═════ TEXTE FOURNI

Carte blanche

Défense européenne: l’Europe doit s’unir face aux menaces mondiales, sans renoncer à la paix ni à la solidarité

Alors que l’Otan se réunit dans un contexte international sous haute tension, deux anciens ministres belges de la Défense plaident pour une relance lucide de la Défense européenne. Avec pour objectif, au-delà d’une simple logique de réarmement, d’investir dans la paix, la diplomatie et la solidarité.

Le sommet de l’Otan constitue un moment politique important à l’heure où l’ordre mondial est largement chamboulé avec des conflits de haute intensité au Moyen-Orient, en Ukraine, en République démocratique du Congo, au Soudan et dans bien d’autres régions du monde. Nous vivons une époque dangereuse où le multilatéralisme et le droit international sont remis en question par les grandes puissances et de nombreux Etats.

Pendant des années, les Européens n’ont pas su, ou pas voulu, organiser une véritable défense européenne. Ce ne sont pourtant pas les tentatives qui ont manqué.

L’Europe doit prendre d’urgence son destin en main à l’heure où le partenaire américain, sous la présidence de Donald Trump, a largement démontré sa défiance vis-à-vis de notre sécurité mais aussi et surtout des valeurs fondamentales que nous défendons comme le respect du droit international.

Pourtant, nous constatons que face à ce climat, l’Otan reprend de la vigueur, et certains de ses membres poussent à un réarmement précipité. Plusieurs Etats suivent, soit par docilité, soit par intérêt économique, notamment en raison des retombées pour leurs industries de défense. Or, dans de telles circonstances, l’improvisation dictée par la peur est toujours une mauvaise conseillère.

Au contraire, il est temps d’agir ensemble, avec solidarité et responsabilité. L’enjeu n’est pas de toujours dépenser plus au profit de l’économie américaine en achetant plus de F-35. Mais de mieux investir pour notre autonomie: en mutualisant nos efforts, en soutenant nos industries et nos chercheurs, en évitant le gaspillage et en construisant une stratégie européenne de long terme, tournée vers l’anticipation plutôt que la réaction.

«L’enjeu n’est pas de toujours dépenser plus au profit de l’économie américaine en achetant plus de F-35. Mais de mieux investir pour notre autonomie.»

══════════

**CONSIGNE 1:** Dans la liste, de la ligne contenant « Click the 'no' » jusqu'à la ligne contenant « Open the text » incluse, renommez s'il vous plaît « Instruction » en « Command », sans rien modifier d'autre.
Le texte fourni et la liste proviennent de sources différentes.

═════ DOCUMENTS FOURNIS

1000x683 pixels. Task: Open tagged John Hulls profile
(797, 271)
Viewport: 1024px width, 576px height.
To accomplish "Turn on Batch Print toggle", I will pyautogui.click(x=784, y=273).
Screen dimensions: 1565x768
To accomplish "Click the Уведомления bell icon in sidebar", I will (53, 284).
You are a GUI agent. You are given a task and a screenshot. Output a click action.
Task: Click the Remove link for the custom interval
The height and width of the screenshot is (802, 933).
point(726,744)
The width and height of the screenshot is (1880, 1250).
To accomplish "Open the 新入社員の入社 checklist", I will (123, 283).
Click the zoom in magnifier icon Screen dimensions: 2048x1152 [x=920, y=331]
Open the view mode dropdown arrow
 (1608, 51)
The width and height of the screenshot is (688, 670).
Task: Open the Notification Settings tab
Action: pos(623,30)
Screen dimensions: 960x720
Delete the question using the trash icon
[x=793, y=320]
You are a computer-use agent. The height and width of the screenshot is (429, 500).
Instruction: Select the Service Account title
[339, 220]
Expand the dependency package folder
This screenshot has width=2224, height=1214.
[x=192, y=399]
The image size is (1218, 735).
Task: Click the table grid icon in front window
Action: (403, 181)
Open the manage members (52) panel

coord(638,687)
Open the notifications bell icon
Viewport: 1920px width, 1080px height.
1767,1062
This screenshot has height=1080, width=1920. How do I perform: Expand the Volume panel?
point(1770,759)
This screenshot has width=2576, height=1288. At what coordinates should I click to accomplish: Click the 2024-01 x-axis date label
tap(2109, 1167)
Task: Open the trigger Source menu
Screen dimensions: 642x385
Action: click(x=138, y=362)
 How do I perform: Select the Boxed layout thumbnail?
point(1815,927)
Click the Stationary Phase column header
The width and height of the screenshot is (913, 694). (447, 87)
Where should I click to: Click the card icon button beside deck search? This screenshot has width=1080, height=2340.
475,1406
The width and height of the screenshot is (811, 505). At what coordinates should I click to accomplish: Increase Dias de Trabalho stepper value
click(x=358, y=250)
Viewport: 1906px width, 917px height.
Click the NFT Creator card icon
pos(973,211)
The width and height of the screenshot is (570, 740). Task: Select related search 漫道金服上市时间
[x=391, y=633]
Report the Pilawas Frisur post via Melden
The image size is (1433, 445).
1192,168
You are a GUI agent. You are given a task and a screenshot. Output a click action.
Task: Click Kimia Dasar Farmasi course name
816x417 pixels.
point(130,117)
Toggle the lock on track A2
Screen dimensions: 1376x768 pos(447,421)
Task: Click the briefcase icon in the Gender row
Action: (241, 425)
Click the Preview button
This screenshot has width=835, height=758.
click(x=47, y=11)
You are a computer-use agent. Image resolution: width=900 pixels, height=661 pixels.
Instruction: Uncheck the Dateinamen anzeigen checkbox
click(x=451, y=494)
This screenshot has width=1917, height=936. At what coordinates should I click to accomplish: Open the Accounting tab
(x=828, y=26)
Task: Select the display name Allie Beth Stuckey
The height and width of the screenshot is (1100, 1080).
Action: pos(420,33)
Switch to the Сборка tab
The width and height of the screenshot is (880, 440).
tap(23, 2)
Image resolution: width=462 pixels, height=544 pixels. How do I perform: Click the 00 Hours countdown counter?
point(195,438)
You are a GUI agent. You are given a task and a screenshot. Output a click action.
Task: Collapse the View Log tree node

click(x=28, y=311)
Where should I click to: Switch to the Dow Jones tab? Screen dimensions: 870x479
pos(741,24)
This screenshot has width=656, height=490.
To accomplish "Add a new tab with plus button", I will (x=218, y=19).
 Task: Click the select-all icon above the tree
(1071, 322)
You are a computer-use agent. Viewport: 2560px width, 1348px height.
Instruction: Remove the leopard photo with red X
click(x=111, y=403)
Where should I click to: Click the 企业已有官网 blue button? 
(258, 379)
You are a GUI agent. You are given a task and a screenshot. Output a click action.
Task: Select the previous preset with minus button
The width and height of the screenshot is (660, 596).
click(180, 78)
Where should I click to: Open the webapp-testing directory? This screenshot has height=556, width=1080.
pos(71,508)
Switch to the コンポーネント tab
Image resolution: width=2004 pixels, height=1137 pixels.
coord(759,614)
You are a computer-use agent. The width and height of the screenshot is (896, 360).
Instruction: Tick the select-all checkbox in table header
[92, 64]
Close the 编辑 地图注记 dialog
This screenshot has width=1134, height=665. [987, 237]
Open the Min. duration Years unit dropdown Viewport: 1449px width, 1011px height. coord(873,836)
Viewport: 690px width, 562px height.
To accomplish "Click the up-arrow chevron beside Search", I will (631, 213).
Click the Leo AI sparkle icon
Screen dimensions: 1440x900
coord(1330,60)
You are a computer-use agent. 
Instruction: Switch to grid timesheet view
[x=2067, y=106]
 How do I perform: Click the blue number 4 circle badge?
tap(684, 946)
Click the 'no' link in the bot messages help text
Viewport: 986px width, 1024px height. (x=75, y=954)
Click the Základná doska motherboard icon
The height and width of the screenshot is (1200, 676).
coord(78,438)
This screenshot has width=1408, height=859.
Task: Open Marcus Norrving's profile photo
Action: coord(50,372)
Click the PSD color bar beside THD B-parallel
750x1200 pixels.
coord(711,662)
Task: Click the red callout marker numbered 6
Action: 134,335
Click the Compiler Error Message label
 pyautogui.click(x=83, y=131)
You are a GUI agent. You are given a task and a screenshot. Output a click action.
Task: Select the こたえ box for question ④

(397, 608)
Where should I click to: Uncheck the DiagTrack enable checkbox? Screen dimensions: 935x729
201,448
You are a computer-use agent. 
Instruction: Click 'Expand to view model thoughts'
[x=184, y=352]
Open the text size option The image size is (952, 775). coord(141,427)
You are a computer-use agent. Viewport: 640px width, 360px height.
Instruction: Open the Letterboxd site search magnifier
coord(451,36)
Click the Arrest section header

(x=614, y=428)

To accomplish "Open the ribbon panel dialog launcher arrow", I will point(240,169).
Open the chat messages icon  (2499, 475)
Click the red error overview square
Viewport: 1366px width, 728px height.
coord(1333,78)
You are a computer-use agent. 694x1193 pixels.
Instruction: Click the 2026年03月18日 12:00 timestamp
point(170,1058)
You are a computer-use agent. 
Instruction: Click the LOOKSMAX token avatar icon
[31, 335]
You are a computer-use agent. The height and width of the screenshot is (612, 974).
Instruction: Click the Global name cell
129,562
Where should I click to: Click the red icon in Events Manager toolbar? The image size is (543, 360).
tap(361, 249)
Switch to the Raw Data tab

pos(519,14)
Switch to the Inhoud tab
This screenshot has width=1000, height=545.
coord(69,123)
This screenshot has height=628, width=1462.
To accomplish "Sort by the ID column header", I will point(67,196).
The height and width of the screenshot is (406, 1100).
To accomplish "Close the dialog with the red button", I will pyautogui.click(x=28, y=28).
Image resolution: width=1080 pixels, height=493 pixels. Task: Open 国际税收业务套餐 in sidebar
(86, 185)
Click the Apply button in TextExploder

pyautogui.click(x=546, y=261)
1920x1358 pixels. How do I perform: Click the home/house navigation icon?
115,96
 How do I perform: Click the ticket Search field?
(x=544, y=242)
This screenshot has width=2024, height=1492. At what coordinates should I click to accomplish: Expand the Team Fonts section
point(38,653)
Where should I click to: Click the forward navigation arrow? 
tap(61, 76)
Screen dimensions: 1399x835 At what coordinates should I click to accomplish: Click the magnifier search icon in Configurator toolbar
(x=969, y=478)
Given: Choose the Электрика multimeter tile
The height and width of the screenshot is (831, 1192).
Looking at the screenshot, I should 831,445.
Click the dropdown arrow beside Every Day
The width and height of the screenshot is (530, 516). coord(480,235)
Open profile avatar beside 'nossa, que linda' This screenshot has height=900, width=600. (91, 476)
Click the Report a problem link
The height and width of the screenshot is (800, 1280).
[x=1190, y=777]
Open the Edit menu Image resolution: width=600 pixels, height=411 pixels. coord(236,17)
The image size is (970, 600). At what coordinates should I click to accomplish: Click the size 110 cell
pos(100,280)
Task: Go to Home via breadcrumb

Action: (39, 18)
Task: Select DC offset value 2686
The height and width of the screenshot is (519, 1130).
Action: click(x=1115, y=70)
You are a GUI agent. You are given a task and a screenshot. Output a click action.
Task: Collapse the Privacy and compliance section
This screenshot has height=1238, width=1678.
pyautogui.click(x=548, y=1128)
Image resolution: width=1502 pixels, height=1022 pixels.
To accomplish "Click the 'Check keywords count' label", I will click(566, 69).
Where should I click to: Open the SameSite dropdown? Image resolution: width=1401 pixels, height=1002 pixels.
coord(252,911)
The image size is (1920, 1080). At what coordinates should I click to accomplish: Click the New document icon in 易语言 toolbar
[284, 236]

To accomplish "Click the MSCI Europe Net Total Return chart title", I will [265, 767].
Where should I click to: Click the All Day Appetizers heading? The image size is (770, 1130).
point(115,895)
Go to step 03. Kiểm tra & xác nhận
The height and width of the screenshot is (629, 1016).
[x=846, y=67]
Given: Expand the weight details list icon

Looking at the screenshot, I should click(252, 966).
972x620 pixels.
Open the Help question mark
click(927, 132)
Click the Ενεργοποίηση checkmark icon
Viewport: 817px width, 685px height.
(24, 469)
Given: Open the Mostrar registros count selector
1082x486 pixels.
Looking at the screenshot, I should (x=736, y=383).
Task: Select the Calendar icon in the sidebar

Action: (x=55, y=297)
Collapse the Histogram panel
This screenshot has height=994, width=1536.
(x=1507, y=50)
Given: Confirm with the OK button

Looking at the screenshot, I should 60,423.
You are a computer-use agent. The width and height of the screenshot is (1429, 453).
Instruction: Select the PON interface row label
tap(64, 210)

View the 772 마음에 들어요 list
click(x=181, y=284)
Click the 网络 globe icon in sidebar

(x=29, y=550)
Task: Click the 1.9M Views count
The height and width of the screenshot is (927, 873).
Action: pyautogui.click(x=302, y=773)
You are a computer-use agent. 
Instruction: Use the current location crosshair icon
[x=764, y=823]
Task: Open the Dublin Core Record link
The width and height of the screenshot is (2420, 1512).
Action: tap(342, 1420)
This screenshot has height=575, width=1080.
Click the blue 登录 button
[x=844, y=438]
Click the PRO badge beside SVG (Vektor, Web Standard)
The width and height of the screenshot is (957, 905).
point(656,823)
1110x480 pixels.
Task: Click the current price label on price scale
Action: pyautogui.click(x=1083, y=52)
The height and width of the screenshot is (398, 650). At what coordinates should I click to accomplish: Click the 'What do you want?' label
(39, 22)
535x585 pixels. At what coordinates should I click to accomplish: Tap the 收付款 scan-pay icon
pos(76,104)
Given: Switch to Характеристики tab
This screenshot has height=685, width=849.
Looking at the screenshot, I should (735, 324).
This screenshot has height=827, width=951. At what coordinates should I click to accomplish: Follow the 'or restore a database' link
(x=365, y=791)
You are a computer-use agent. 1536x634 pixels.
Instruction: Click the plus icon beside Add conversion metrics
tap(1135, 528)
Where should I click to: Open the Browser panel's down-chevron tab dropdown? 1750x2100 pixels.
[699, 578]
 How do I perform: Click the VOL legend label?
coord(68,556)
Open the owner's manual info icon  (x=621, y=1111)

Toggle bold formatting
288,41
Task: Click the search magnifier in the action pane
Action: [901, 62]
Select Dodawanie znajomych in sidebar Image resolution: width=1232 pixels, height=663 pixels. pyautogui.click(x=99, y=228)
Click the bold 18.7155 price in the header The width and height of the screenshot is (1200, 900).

══════════

**CONSIGNE 2:**
Pour chacune des affirmations suivantes, dites si elle concorde avec le texte fourni et citez les mots exacts qui tranchent.
(a) Le Soudan figure parmi les lieux de conflits de haute intensité mentionnés.
(b) Le texte préconise d'acheter davantage de F-35.
(c) Trois anciens ministres belges de la Défense signent ce plaidoyer.

**CORRIGÉ 1:**
Click the 'no' link in the bot messages help text
Viewport: 986px width, 1024px height. (x=75, y=954)
Click the Základná doska motherboard icon
The height and width of the screenshot is (1200, 676).
coord(78,438)
This screenshot has width=1408, height=859.
Task: Open Marcus Norrving's profile photo
Action: coord(50,372)
Click the PSD color bar beside THD B-parallel
750x1200 pixels.
coord(711,662)
Task: Click the red callout marker numbered 6
Action: 134,335
Click the Compiler Error Message label
 pyautogui.click(x=83, y=131)
You are a GUI agent. You are given a task and a screenshot. Output a click action.
Task: Select the こたえ box for question ④

(397, 608)
Where should I click to: Uncheck the DiagTrack enable checkbox? Screen dimensions: 935x729
201,448
You are a computer-use agent. 
Command: Click 'Expand to view model thoughts'
[x=184, y=352]
Open the text size option The image size is (952, 775). coord(141,427)

**CORRIGÉ 2:**
(a) Oui : « en République démocratique du Congo, au Soudan et dans bien d’autres régions du monde ».
(b) Non : « L’enjeu n’est pas de toujours dépenser plus au profit de l’économie américaine en achetant plus de F-35. »
(c) Non : « deux anciens ministres belges de la Défense plaident pour une relance lucide de la Défense européenne ».